The Zimbabwean situation, notwithstanding strong representations by civil
society and the opposition MDC, was probably a minor inconvenience.
It is amazing the AU spent so much time discussing a proposal to form the
United States of Africa, only to conclude what everybody knows that this is
an impossible dream, given the geopolitics of the continent. Why they ever
had this issue high up on the agenda, instead of tackling the pressing
problems of Zimbabwe, Darfur, Somalia and African development and regional
cooperation is anybody’s guess.
Mugabe will obviously get some satisfaction in that the African Union, SADC
and President Mbeki are exerting very mild pressure, which an artist once
described as more of a massage than anything else, on Mugabe. The
international community appears to have no political will to go beyond the
present targeted sanctions.
Internally, Mugabe does not feel any real threat in form of mass action from
the opposition movement. His perceived real challenges are opposition from
within ZANUPF and the economy.
Whatever measures Mugabe has taken so far to control the economy have been a
dismal failure. The so-called talks in South Africa are not likely to take
center stage in what is preoccupying Mugabe now as he grapples with the twin
evils of dissension within his party and a stubbornly independent economy.
The only time Mugabe will take a serious view of the talks in South Africa
is if he fails totally to control his perceived twin evils. ZANUPF
businessmen, feeling the adverse impact of Mugabe’s policies, are likely to
form a coalition with other factions, especially one led by Solomon Mujuru,
opposing Mugabe into a new concerted push to oust him from office. The
reported conditional $2 billion-loan offer from Libya and, more importantly,
the SADC plan to rescue the Zimbabwean economy by extending the South
African Rand area into Zimbabwe will give the business community an impetus
to negotiate new political coalitions against Mugabe should he continue to
be a stumbling block on the SADC plan.
But Mugabe has sustained his dominance of ZANUPF by playing one faction
against the other.
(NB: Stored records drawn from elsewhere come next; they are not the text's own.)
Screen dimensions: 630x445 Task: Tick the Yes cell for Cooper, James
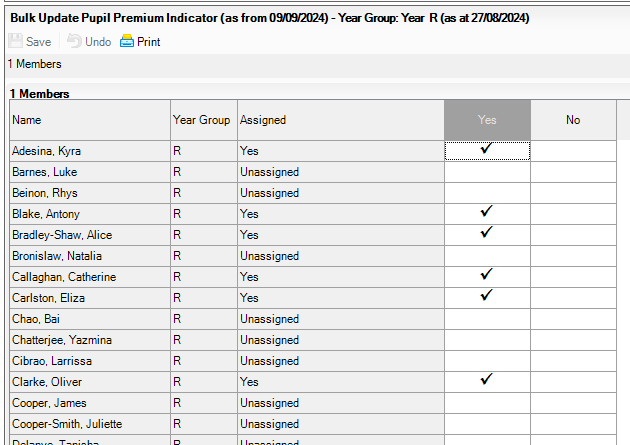[487, 402]
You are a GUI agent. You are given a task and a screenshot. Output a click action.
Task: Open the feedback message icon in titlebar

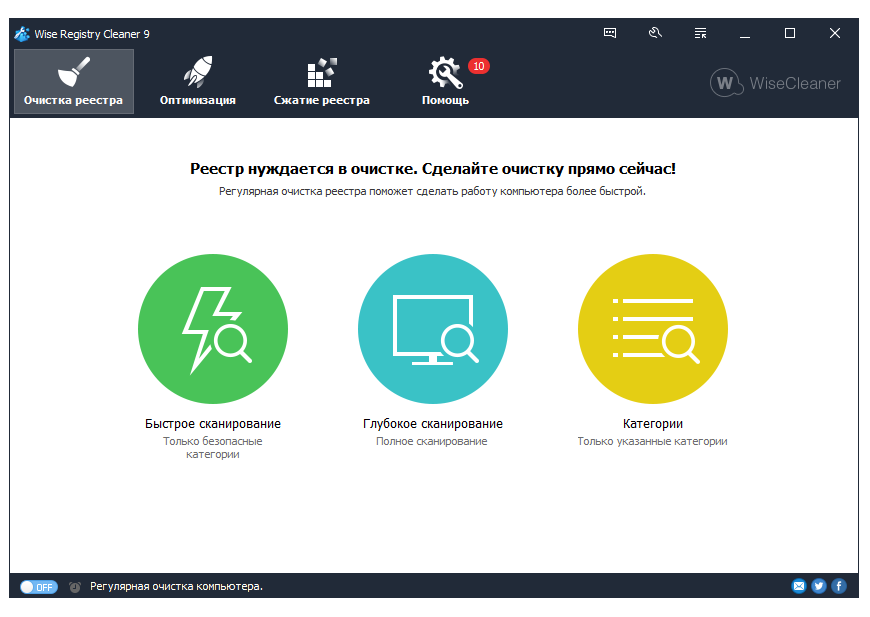(x=608, y=33)
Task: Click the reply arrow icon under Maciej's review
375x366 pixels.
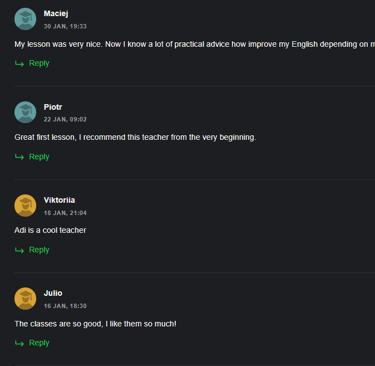Action: (19, 64)
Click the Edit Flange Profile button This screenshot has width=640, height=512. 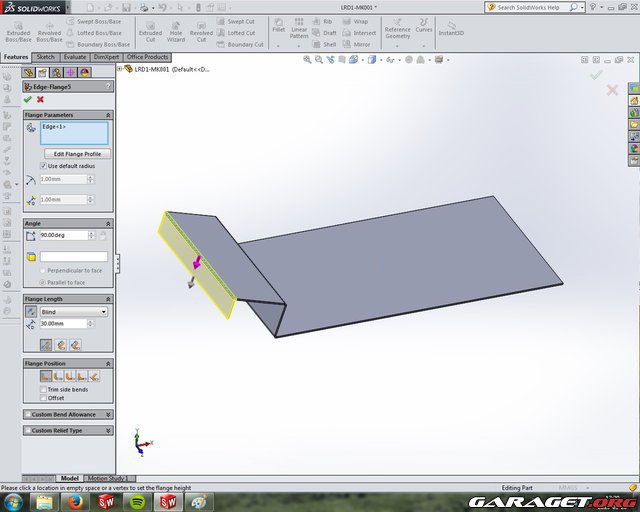tap(76, 154)
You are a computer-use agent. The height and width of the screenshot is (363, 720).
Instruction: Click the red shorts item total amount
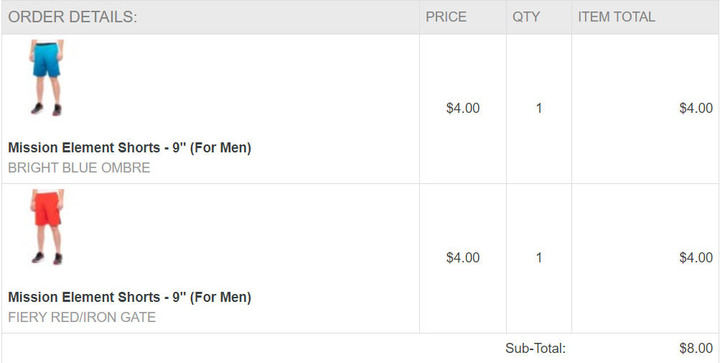point(696,258)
He also knows the dirty secrets about each faction and
this could limit the potential for a united opposition to Mugabe within the
party. However, if the economy maintains its downward slide unabated, as it
has for the last seven years, there is every reason to believe that the
opposition within the party will, on economic grounds more than anything
else, neutralize whatever dirty little secrets within the party apparatchiki
may have held at bay such efforts.
When all is said and done, the end game for Mugabe, the son of a Malawian
immigrant, Matibili, and who, ironically, has been
denying citizenship to others on the basis they were not Zimbabwean by
ancestry, is approaching. This same Mugabe, whom the late Zvogbo called “the
mad man from Ngomahuru” may be, even as we speak right now, in the last act
of his circus show.
The post- Mugabe era looms in the horizon like the morning dawn.